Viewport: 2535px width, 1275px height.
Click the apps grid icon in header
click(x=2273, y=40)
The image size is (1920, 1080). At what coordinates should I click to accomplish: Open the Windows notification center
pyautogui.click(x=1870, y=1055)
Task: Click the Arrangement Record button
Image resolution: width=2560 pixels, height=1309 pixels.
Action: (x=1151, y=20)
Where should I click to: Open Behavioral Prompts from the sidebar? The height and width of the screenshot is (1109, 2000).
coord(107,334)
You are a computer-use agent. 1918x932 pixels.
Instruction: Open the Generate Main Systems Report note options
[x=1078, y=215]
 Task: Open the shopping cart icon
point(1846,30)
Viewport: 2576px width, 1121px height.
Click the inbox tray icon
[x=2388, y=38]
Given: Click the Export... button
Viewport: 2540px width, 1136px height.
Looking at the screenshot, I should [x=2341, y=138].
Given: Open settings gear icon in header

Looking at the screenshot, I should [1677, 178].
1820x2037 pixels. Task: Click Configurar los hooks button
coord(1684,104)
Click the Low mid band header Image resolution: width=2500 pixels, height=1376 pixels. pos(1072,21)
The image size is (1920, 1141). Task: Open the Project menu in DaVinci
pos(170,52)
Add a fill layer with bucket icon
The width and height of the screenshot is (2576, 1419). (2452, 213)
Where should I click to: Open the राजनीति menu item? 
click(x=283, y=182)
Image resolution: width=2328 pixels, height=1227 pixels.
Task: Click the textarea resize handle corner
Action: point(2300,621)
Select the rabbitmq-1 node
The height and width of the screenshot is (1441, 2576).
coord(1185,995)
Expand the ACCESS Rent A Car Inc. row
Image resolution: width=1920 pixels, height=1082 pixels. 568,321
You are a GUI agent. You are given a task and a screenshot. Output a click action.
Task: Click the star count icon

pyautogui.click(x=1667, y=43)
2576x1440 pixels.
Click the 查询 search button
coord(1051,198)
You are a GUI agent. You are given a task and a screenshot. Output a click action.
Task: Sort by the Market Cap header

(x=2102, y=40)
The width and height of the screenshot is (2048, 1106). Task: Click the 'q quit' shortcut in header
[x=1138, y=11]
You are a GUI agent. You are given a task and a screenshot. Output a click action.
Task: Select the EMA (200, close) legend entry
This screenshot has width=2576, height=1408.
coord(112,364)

· · · ·

▸ ACTIVITY
No line before the one containing "Given: Open settings gear icon in header" belongs in the answer; give again exactly that line and all lines after it through the end of the data.

▸ OUTPUT FOR THIS EXERCISE
Given: Open settings gear icon in header

Looking at the screenshot, I should [1677, 178].
1820x2037 pixels. Task: Click Configurar los hooks button
coord(1684,104)
Click the Low mid band header Image resolution: width=2500 pixels, height=1376 pixels. pos(1072,21)
The image size is (1920, 1141). Task: Open the Project menu in DaVinci
pos(170,52)
Add a fill layer with bucket icon
The width and height of the screenshot is (2576, 1419). (2452, 213)
Where should I click to: Open the राजनीति menu item? 
click(x=283, y=182)
Image resolution: width=2328 pixels, height=1227 pixels.
Task: Click the textarea resize handle corner
Action: point(2300,621)
Select the rabbitmq-1 node
The height and width of the screenshot is (1441, 2576).
coord(1185,995)
Expand the ACCESS Rent A Car Inc. row
Image resolution: width=1920 pixels, height=1082 pixels. 568,321
You are a GUI agent. You are given a task and a screenshot. Output a click action.
Task: Click the star count icon

pyautogui.click(x=1667, y=43)
2576x1440 pixels.
Click the 查询 search button
coord(1051,198)
You are a GUI agent. You are given a task and a screenshot. Output a click action.
Task: Sort by the Market Cap header

(x=2102, y=40)
The width and height of the screenshot is (2048, 1106). Task: Click the 'q quit' shortcut in header
[x=1138, y=11]
You are a GUI agent. You are given a task and a screenshot. Output a click action.
Task: Select the EMA (200, close) legend entry
This screenshot has width=2576, height=1408.
coord(112,364)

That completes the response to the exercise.